- Theatrical release poster
- Directed by: Gnanasagar Dwaraka
- Written by: Harsh Kanumilli
- Produced by: Advaya Jishnu Reddy
- Starring: Harsh Kanumilli Simran Choudhary Abhinav Gomatam
- Cinematography: Suresh Sarangam
- Edited by: Ravi Teja Girijala
- Music by: Prashanth R Vihari
- Production company: Virgo Pictures
- Release date: 11 February 2022;
- Country: India
- Language: Telugu

= Sehari =

2022 film

Sehari is a 2022 Indian Telugu-language romantic comedy film directed by debutant Gnanasagar Dwaraka. The film stars debutant Harsh Kanumilli and Simran Choudhary. The title is inspired from the song of the same name from the film Oy! (2009).
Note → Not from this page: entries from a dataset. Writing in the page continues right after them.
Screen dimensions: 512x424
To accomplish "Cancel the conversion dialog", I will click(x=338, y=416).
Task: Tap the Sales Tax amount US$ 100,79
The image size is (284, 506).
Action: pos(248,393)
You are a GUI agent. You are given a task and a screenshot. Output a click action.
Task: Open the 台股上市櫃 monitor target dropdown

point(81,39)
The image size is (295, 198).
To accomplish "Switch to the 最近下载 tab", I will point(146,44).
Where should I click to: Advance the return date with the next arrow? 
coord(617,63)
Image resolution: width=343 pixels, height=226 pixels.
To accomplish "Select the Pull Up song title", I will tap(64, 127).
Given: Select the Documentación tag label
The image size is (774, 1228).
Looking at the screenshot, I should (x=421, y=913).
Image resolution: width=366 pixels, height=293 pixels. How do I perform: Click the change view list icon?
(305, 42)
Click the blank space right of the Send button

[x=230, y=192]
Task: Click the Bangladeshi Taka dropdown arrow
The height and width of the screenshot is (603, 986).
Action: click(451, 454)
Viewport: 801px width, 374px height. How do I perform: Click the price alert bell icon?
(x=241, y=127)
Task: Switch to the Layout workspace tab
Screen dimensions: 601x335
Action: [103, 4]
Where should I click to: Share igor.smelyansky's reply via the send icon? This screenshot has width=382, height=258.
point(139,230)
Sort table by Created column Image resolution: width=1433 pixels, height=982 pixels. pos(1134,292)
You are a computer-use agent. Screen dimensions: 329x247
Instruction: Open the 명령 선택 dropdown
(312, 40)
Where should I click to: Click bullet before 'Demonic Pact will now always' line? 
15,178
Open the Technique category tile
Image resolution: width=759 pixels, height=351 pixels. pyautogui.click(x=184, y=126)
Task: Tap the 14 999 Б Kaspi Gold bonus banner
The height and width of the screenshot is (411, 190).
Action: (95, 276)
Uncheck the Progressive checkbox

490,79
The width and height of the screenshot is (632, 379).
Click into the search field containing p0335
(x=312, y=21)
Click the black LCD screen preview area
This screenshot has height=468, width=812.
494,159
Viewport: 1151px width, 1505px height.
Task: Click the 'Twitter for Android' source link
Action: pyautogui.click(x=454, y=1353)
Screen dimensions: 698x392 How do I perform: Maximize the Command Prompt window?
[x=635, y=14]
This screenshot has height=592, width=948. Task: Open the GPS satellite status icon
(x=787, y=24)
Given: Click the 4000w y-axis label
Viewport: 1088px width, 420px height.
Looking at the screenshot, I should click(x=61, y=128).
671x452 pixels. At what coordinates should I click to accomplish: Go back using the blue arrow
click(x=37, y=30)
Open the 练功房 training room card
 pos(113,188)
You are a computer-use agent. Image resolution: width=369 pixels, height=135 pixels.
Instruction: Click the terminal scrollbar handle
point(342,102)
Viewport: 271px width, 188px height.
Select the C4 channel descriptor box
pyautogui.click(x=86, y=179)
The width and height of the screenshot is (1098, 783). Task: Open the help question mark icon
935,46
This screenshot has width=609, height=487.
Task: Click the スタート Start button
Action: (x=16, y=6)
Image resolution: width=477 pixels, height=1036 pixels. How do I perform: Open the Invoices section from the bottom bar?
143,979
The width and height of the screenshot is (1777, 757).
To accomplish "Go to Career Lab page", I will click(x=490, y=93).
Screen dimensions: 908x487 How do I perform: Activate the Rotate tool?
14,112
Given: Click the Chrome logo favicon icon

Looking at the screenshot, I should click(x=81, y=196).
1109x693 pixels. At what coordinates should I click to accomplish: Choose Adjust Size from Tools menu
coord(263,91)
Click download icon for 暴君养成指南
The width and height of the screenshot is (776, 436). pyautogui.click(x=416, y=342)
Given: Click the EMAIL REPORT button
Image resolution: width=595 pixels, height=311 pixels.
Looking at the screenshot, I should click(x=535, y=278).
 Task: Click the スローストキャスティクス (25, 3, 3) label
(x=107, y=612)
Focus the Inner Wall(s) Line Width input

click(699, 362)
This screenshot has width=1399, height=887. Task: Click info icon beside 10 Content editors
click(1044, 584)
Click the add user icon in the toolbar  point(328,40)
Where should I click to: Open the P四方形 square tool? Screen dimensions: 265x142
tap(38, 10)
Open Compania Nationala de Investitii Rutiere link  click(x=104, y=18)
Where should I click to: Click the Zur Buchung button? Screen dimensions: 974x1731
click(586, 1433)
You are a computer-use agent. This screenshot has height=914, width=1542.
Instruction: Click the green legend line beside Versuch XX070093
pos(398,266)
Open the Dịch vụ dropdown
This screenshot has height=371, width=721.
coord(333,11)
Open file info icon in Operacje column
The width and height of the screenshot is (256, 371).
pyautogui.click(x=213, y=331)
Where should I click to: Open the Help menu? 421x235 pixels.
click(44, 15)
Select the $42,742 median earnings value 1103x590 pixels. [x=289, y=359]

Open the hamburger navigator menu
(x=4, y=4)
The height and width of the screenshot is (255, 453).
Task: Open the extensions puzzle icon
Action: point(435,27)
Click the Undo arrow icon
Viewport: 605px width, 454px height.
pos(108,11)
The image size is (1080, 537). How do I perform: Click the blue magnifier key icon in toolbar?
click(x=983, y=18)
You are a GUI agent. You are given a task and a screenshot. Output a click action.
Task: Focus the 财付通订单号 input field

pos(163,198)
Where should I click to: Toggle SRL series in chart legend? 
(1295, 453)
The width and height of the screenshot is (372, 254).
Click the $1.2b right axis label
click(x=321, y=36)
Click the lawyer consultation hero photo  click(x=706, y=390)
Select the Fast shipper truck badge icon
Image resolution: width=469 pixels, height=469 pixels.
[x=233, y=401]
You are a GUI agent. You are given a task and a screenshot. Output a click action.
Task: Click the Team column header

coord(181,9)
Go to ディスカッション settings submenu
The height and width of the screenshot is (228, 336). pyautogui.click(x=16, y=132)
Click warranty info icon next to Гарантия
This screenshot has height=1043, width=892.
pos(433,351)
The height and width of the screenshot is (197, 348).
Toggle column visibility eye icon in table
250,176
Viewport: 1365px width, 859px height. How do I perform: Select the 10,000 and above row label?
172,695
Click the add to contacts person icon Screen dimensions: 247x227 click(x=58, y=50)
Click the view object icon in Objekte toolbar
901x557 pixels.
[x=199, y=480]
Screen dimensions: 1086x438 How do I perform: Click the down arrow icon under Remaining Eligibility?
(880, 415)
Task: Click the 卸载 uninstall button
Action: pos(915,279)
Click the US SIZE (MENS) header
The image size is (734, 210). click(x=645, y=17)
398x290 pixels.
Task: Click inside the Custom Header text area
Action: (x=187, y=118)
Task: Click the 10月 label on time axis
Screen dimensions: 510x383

The music is composed by Prashanth R Vihari while cinematography and editing is done by Suresh Sarangam and Ravi Teja Girijala respectively. Produced by Virgo Pictures, the film was theatrically released on 11 February 2022. The film received negative critical reviews on release.

== Plot ==
Shattered by his break-up with his toxic girlfriend Subbalachmi, a disturbed young man Varun takes a hasty decision to get married, despite objection from his friends Vasu and Vinni. During the arrangements for his wedding with his fiancé Aliya, things take a different turn as Varun ends up falling for Aliya's elder sister Amulya, a fashion designer who is four years elder than him.

== Soundtrack ==

The soundtrack and score of the film is composed by Prashanth R Vihari.

| No. | Title | Lyrics | Singer(s) | Length |
|---|---|---|---|---|
| 1. | "Sehari" | Bhaskarabhatla | Ram Miriyala | 3:39 |
| 2. | "Idhi Chala Baagundhi Le" | Kittu Vissapragada | Sid Sriram | 3:54 |
| 3. | "Manase Swayanga" | Kittu Vissapragada | Yashika Sikka | 3:34 |
| 4. | "Rama Rama" | Sanapati Bharadwaj Patrudu | Jassie Gift | 3:23 |
| 5. | "Naa Disha Neeve" | Sanapati Bharadwaj Patrudu | Yazin Nizar | 3:09 |
| 6. | "Life of Varun" | Pranav Chaganty | Mangli, Pranav Chaganty | 3:24 |
| 7. | "Subbalachmi" | Kittu Vissapragada | Anurag Kulkarni | 3:51 |
| 8. | "Wrongu Ringa" | Prashanth R Vihari | Prashanth R Vihari | 2:06 |
| 9. | "Rap Battle" | Pranav Chaganty | Pranav Chaganty, Abhinav Gomatam | 2:59 |
| Total length: |  |  |  | 29:59 |

== Release ==
The film was theatrically released on 11 February 2022 coinciding with the release of Khiladi.

== Reception ==
The film received negative reviews from critics. 123 Telugu gave the film a rating of 2.75/5 and wrote "'Sehari' is a passable rom-com that has a good first half and climax. The situational comedy works out well but the film is filled with lag in multiple scenes". Thadhagath Pathi of The Times of India gave the film 2.5/5 and wrote "'Sehari' is not a terrible rom-com, it's just not innovative or fresh either. If you're not bored of the same stories the film industry keeps churning out, this one's for you".

Pinkvilla gave the film a rating of 2 out of 5 and wrote "Abhinav Gomatam, as Varun's friend, is deployed to do the needful. In a film whose writing is consistently silly, Prashanth R Vihari's music is the film's only meritorious aspect. 'Idhi Chala Bagundhile' is enjoyable. The cinematography is another asset". Prakash Pecheti of Telangana Today stated "Although 'Sehari' looks to be a tested trope in the very first glimpse, it has the screenplay that doesn't deviate your attention as an audience. Away from the regular cliched film conversation in a commercial cinema, director Gnanasagar tries to present the comedy in a more organic and subtle manner".